VWグループのブルーメCEOが語る、ポルシェの中国戦略。EVは慎重に、収益最優先で販売網と生産規模を見直し。贅沢税で純電動高級車は苦戦、当面はガソリン・ハイブリッド重視。中国専売モデルは現時点で計画なし。現地生産はブランド基準を満たす場合に限定。スポーツカー需要は今後10〜15年続くとの見通し。米国動向にも言及。

ドイツのFrankfurter Allgemeine Zeitungに掲載され、32CARS.RUのチームが翻訳したインタビューで、フォルクスワーゲン・グループのオリバー・ブルーメCEOは、中国におけるポルシェの慎重な戦略を描写した。電動化への全体的な取り組みは順調に進んでいるとしつつ、同社の収益を左右するのは中国と米国だと強調。要は、リターンが最も堅い市場に軸足を置くということだ。

中国での回復について問われると、販売台数が約10万台から4万台へ落ち込んだ後に、短期での反発は現実的ではないと示した。このため、販売が低水準でも収益性を確保するべく、販売網と生産規模を引き締める方針だ。これは退却ではなく、規律あるリスク管理として受け止められる。
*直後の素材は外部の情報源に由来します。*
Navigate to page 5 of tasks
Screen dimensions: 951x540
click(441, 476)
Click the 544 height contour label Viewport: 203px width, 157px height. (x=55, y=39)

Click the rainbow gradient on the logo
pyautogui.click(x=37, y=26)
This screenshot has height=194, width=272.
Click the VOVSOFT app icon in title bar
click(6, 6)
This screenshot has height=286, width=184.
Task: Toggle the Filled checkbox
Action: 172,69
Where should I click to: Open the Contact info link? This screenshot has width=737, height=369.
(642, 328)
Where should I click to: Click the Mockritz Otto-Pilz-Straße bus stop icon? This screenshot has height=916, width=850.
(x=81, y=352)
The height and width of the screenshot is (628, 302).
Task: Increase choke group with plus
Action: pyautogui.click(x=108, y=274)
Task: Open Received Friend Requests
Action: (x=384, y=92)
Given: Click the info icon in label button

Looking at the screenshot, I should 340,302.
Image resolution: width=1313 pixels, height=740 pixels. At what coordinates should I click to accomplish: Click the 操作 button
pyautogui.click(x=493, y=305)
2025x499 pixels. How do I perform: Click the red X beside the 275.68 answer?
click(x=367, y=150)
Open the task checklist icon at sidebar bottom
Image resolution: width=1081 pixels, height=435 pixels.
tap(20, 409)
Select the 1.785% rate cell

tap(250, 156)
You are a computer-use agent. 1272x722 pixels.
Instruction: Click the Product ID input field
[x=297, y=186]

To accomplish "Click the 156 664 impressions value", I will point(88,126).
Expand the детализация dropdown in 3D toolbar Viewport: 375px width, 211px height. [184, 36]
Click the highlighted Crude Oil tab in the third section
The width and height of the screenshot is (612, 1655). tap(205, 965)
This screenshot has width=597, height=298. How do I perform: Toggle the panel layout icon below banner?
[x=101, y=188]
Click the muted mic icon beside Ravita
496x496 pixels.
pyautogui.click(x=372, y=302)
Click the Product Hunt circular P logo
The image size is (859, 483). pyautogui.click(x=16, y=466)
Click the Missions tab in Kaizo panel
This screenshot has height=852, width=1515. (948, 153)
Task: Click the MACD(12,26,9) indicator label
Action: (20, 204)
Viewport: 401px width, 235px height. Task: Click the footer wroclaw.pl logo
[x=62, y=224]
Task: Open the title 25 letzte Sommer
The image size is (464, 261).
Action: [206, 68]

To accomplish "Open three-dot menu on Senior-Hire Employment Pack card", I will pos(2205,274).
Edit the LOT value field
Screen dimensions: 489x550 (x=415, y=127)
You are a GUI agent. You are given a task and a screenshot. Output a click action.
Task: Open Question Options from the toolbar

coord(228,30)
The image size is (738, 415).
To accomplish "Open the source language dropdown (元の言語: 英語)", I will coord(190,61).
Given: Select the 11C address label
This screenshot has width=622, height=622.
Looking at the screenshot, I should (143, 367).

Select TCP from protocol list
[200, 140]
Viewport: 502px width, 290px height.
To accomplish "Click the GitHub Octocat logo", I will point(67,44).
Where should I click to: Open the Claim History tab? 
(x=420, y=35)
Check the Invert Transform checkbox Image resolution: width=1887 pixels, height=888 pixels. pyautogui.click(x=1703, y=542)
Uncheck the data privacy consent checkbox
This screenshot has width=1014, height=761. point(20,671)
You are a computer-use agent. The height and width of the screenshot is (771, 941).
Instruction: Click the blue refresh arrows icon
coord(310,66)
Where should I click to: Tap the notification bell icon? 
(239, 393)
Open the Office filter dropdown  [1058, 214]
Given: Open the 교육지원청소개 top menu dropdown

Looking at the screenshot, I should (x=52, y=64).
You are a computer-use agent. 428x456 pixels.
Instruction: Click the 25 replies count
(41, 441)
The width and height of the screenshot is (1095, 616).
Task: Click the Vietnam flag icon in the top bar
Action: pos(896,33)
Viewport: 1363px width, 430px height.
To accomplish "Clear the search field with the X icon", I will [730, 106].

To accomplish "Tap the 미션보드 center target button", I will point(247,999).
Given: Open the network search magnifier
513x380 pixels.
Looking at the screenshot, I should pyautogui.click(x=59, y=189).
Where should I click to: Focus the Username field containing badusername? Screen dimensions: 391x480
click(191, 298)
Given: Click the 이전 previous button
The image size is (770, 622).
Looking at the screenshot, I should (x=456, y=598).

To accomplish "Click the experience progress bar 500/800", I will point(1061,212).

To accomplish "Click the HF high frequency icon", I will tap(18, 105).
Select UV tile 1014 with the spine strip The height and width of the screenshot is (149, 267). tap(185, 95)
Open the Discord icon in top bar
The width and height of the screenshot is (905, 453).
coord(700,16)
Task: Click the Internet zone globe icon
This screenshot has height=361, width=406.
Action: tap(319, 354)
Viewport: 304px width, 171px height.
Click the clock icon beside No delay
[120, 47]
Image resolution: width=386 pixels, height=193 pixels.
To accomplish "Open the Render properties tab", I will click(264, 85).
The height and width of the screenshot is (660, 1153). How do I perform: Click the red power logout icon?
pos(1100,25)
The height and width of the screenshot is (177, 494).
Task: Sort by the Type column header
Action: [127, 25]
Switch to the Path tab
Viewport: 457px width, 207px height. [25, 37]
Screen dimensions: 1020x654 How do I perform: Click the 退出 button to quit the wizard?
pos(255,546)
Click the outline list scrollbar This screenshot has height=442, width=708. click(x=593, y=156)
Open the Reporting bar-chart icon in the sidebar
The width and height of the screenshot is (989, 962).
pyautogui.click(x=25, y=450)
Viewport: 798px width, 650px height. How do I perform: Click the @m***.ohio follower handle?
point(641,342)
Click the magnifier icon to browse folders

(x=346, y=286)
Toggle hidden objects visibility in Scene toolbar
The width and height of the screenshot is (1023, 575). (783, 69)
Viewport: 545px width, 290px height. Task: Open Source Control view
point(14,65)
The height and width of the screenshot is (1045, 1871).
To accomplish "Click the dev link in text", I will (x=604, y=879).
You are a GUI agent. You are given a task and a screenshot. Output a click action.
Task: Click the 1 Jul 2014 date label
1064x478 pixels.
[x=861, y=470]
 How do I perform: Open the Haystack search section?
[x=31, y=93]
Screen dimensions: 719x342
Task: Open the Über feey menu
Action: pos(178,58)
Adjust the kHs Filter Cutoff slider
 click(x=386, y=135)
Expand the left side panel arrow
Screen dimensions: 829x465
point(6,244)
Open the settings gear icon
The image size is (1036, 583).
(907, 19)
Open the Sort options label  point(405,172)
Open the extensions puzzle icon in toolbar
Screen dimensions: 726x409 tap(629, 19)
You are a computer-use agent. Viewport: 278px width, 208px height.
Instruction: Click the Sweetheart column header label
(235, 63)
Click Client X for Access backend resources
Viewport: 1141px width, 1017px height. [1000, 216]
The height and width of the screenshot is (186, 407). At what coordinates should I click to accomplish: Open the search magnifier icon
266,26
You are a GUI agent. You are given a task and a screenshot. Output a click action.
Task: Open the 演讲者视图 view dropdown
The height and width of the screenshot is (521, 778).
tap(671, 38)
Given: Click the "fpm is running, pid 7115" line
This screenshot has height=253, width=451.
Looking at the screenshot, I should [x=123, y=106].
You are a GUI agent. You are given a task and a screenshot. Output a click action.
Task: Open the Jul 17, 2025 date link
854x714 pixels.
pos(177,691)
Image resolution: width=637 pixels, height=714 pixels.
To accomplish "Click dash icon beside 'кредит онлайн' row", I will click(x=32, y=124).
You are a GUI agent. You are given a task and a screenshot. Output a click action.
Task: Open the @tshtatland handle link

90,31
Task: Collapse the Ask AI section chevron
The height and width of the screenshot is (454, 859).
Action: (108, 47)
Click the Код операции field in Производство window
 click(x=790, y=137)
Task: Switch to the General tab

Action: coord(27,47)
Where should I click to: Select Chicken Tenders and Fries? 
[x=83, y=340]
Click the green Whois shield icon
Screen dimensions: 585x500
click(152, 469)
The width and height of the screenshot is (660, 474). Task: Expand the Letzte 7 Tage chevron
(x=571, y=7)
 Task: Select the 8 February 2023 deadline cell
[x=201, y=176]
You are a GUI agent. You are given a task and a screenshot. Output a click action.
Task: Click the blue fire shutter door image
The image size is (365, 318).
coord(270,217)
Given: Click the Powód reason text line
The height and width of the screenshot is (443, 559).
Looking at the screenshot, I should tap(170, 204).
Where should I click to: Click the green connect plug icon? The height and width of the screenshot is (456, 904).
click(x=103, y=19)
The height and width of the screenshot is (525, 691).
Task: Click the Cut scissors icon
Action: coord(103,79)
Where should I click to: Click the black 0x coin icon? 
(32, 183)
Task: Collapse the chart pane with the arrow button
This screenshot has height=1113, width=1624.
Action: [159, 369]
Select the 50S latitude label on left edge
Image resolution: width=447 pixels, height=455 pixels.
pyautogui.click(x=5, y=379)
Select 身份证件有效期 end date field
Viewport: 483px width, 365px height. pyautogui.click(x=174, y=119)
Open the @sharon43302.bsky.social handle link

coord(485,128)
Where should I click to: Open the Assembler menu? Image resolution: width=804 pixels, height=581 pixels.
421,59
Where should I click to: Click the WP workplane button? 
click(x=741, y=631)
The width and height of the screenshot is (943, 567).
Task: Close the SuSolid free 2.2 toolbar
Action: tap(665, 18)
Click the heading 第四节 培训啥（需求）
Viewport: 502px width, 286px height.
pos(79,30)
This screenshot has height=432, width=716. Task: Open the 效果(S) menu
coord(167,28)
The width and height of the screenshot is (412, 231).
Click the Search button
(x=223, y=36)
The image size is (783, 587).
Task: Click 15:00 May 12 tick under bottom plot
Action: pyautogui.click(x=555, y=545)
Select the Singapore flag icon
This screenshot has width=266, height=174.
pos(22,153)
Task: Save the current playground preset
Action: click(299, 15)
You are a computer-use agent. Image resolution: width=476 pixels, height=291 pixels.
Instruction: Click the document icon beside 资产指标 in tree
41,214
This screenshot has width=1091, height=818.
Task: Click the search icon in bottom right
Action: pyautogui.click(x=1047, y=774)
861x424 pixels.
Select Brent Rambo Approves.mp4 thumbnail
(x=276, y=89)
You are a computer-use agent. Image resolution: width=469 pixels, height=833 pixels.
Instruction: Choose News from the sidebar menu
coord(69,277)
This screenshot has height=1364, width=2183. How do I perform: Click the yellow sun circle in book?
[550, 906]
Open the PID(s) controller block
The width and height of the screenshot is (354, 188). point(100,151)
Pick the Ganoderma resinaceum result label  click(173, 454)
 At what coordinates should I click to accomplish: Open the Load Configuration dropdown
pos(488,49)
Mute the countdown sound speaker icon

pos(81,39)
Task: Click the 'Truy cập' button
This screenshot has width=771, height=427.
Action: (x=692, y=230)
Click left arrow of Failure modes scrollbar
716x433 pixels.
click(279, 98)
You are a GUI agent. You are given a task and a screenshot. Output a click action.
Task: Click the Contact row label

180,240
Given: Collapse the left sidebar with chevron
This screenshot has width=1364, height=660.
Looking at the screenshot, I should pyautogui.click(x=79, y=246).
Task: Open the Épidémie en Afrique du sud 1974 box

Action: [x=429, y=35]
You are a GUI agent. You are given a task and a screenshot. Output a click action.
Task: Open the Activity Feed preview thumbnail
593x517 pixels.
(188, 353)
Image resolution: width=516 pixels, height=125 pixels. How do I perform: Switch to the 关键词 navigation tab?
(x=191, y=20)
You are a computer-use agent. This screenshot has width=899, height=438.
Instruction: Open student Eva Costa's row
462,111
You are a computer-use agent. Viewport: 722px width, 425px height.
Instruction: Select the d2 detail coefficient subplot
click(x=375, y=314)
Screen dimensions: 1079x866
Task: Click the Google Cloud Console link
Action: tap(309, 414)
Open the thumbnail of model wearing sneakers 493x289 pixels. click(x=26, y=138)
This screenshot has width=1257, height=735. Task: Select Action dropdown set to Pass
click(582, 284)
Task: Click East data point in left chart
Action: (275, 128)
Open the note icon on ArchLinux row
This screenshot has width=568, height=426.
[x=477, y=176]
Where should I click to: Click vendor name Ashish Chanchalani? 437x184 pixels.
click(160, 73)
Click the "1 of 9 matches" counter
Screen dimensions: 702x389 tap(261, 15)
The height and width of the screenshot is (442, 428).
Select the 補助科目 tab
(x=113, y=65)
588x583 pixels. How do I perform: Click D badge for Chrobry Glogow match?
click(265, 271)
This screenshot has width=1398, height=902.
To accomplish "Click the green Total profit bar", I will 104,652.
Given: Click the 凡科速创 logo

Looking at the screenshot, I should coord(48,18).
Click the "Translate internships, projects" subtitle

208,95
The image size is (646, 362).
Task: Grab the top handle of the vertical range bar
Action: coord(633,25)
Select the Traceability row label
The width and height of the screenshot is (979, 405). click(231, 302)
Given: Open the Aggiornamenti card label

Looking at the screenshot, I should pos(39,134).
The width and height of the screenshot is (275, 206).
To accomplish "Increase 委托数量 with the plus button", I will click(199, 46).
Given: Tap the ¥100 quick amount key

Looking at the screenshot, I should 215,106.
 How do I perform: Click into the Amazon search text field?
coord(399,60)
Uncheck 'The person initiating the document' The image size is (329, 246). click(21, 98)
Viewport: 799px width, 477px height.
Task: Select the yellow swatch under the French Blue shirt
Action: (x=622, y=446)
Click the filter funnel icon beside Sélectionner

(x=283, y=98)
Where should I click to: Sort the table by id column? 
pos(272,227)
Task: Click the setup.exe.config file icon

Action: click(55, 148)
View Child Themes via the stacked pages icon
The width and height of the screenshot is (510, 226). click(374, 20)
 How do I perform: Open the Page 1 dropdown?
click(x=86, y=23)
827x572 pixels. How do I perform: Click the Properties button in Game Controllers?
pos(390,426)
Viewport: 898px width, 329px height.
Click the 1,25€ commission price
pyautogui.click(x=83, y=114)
中国のEV市場については、純電動のラグジュアリーモデルに割り当てられるパイはまだ小さく、贅沢税も向かい風だと捉えている。電動版カイエンには一定の需要が見込める可能性を示唆した一方で、全体としては難しいミッションだとも述べた。ポルシェとして現時点で中国専売モデルを開発する計画はないと強調しつつ、将来的にその選択肢を排除するわけではないとも付け加える。グループ内では理論上、現地化の余地があるからだ。勢いの速い市場で、過度なコミットを避けつつ身のこなしを保つやり方である。

現地生産についてはハードルが極めて高く、ブランド基準を完全に満たす車だけを中国で組み立てるとした。当面の焦点はガソリン車とハイブリッドのスポーツカーで、その需要は今後10〜15年は続くと見込む。看板ラインアップの根強い魅力を踏まえれば、自然な読みだろう。